There are five main limitations to our work. First, our work was exclusively focused on news circulation, and, as such, we did not address its actual consumption (e.g., we cannot determine the number of users who actually read and believed the content from the posted news URLs, but could only determine the number of those who were potentially exposed).

Second, our project solely relied on Reddit data, and we do not know whether our results generalize to other platforms. Reddit is an anonymous platform without the concept of ‘friends’, unlike many other social networks. As such, Reddit users are less likely to form echo chambers. Hence, geographically-bounded information spreading is more likely to stem, not from belonging to the same circles of friends (as in other social networks), but from sharing similar interests. We cannot be sure that Reddit does not have a mechanism under the hood that encourages geographically-bounded interactions; however, since users are free to create and join subreddits of interest, that does not seem likely. Moreover, in Supplementary Material, we showed that interactions on Facebook are even more geographically localized that those on Reddit, suggesting that geographic segregation might play an even stronger role on Facebook.

Third, we approximated a user’s geolocation at the state level because that was the granularity allowed by Reddit. The probabilistic procedure with which Reddit users were geolocated effectively works at state level (e.g., correlation of .89 to .95 of the number of users with census population)38,90. However, it limits the ability to disentangle news circulation between urban and rural areas. A state’s personality and culture, socioeconomic, and political attributes can vary significantly from one sub-region to another, including between rural and urban areas in the same state91. Future work might attempt to perform a similar geolocation analysis at a finer granularity (e.g., at city level) on platforms that allow for it.

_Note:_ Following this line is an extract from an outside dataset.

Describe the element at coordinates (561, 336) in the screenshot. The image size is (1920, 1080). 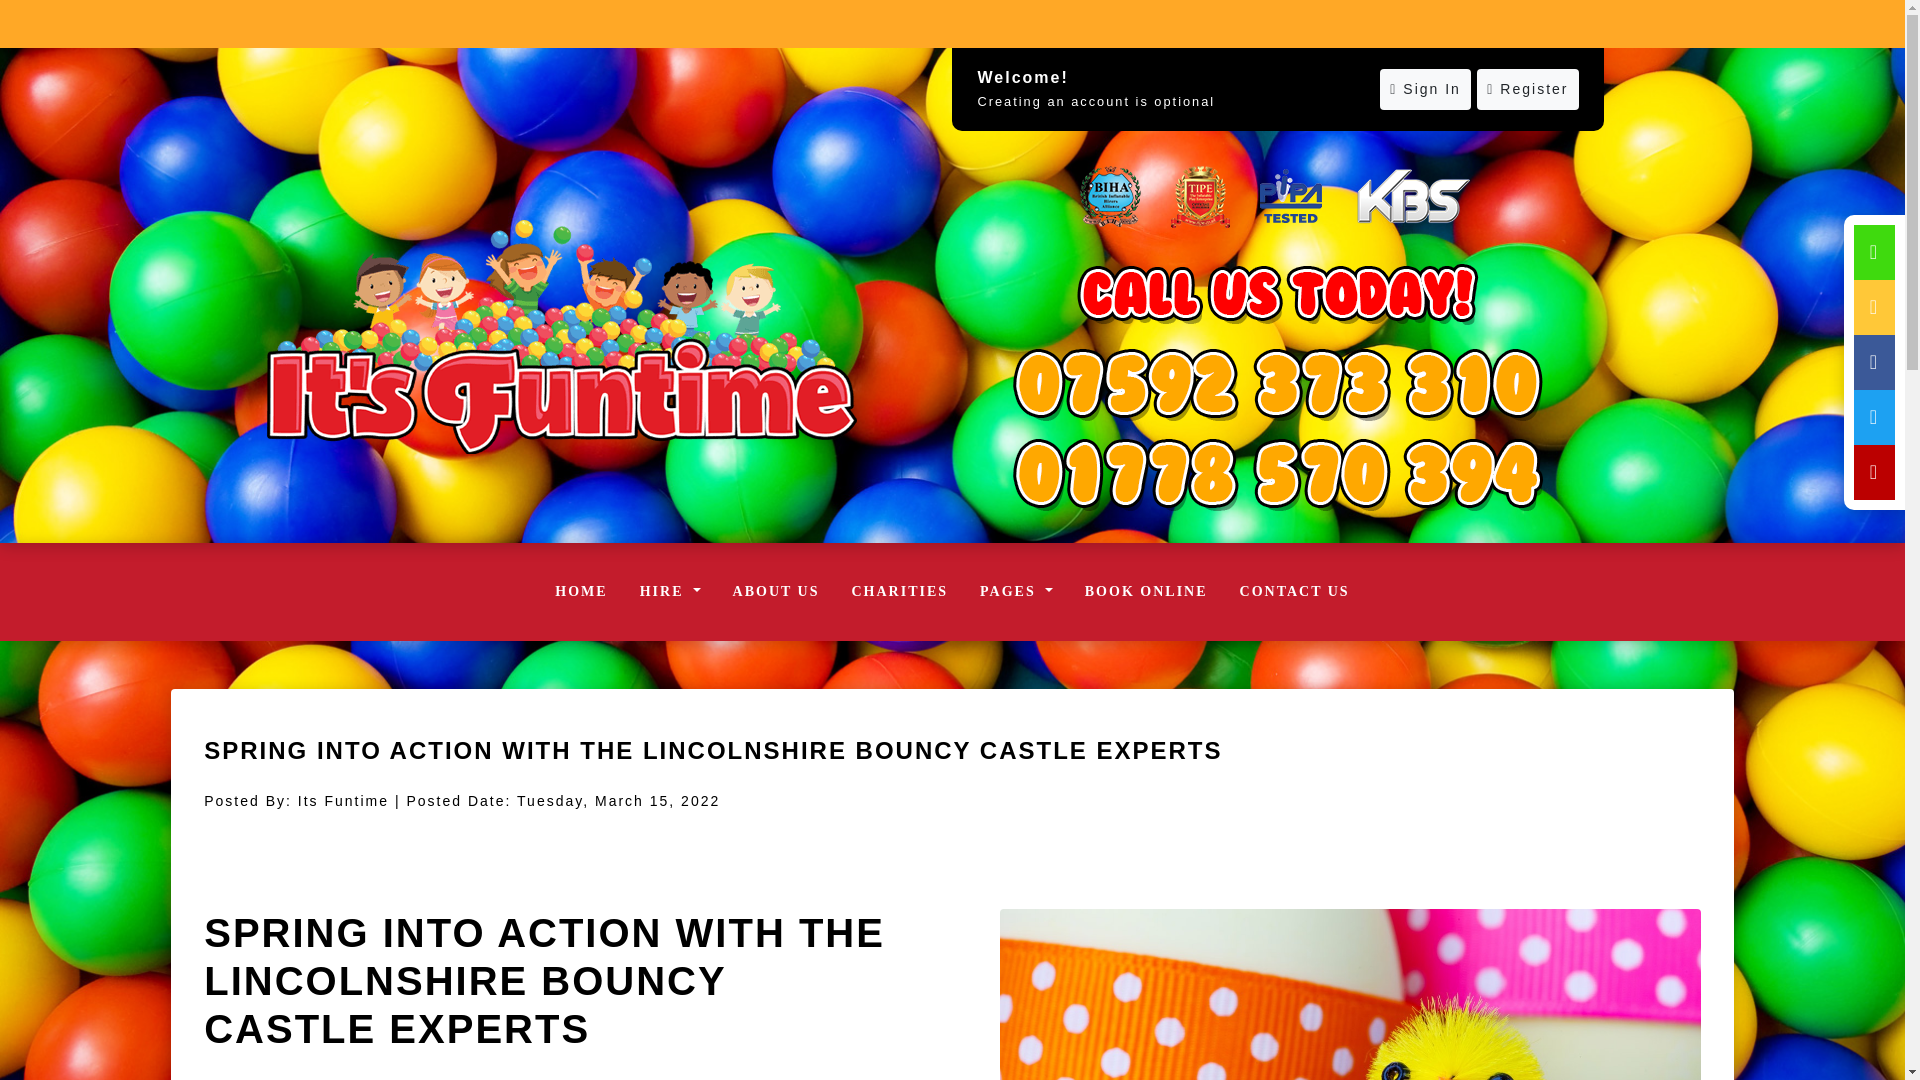
I see `Its Funtime` at that location.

Fourth, we labeled articles to represent misinformation based on their publishers and not on their content. This approach is widely used in misinformation studies39, in part because it is hard to label every single article, and do so accurately, as this would require extensive investigation of what is true and what is false in each single event being covered. (For the same reasons, selection bias may arise when using article-level labels, as fact-checkers are time and resource constrained and might select only certain types of news that they consider significant and newsworthy.) A recent study showed that corporate fake news is negatively associated with a company’s contemporaneous abnormal return and positively associated with contemporaneous abnormal turnover, and this result was independent of whether fakeness was defined using publisher-level or article-level credibility scores92. We also performed a Groundtruth Labels Robustness Check (in Supplemental Information) against trustworthiness scores provided by professional fact-checkers. We found following trustworthiness scores for each of our categories: reputable (0.66), low-credibility (0.1) and fake news sites (0.02), indicating that our publisher-level credibility scores align well with the article-level ratings by professional fact-checkers.

Fifth, our data did not contain comments that were deleted prior to being collected by pushshift.io. As such, we could not examine whether those deleted comments contained news URLs. In particular, comments that were removed by Automoderator (bots) were unavailable to us, as these comments were removed as soon as they were posted. Nevertheless, the Reddit dataset from  pushshift.io remains one of the most comprehensive datasets available37. Furthermore, reputable news is unlikely to be removed by moderators, and our observations for true news still showed the prominent role of regional personality and culture, speaking to the robustness of our findings.